## begin SUPPLIED MATERIAL
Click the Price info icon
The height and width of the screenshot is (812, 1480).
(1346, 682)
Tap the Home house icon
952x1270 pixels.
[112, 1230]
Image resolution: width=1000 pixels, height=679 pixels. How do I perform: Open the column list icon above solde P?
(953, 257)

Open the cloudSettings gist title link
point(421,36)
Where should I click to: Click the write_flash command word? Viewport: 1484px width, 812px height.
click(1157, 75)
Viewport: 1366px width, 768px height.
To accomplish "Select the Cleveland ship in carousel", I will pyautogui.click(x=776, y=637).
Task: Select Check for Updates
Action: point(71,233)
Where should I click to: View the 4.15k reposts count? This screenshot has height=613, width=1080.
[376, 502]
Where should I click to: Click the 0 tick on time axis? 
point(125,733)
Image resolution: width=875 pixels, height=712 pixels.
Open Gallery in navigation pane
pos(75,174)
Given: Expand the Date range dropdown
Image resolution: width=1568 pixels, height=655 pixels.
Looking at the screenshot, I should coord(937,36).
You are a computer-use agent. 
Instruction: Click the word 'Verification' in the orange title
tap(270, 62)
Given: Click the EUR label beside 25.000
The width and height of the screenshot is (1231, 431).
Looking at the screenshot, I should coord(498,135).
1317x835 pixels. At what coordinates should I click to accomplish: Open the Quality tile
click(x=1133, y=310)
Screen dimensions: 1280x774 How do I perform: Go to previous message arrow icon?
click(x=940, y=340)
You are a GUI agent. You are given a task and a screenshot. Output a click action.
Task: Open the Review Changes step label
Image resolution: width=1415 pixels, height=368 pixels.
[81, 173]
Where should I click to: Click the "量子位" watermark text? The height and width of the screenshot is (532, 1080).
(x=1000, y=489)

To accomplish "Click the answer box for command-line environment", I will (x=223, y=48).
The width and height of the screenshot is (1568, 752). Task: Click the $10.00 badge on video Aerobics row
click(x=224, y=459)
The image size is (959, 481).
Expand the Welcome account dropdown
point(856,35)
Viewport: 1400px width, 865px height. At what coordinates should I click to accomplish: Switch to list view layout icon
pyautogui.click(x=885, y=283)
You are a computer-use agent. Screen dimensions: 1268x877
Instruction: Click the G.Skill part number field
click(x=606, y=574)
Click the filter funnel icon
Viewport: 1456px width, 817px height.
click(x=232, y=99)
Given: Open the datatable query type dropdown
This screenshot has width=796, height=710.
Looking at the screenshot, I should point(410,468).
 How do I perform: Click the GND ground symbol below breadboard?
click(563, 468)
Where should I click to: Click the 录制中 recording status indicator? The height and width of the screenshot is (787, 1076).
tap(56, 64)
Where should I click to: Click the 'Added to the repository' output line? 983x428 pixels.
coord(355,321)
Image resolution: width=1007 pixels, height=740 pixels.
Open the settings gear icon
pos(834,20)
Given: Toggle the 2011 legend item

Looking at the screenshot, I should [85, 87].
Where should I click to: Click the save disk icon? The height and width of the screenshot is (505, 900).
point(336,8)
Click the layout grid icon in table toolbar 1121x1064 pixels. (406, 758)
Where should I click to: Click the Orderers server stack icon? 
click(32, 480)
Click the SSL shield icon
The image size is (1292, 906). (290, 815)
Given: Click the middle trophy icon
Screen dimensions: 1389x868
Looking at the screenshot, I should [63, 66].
## end SUPPLIED MATERIAL
How many lines in the entries above contain the word "perform"? Reply with the number alone.

3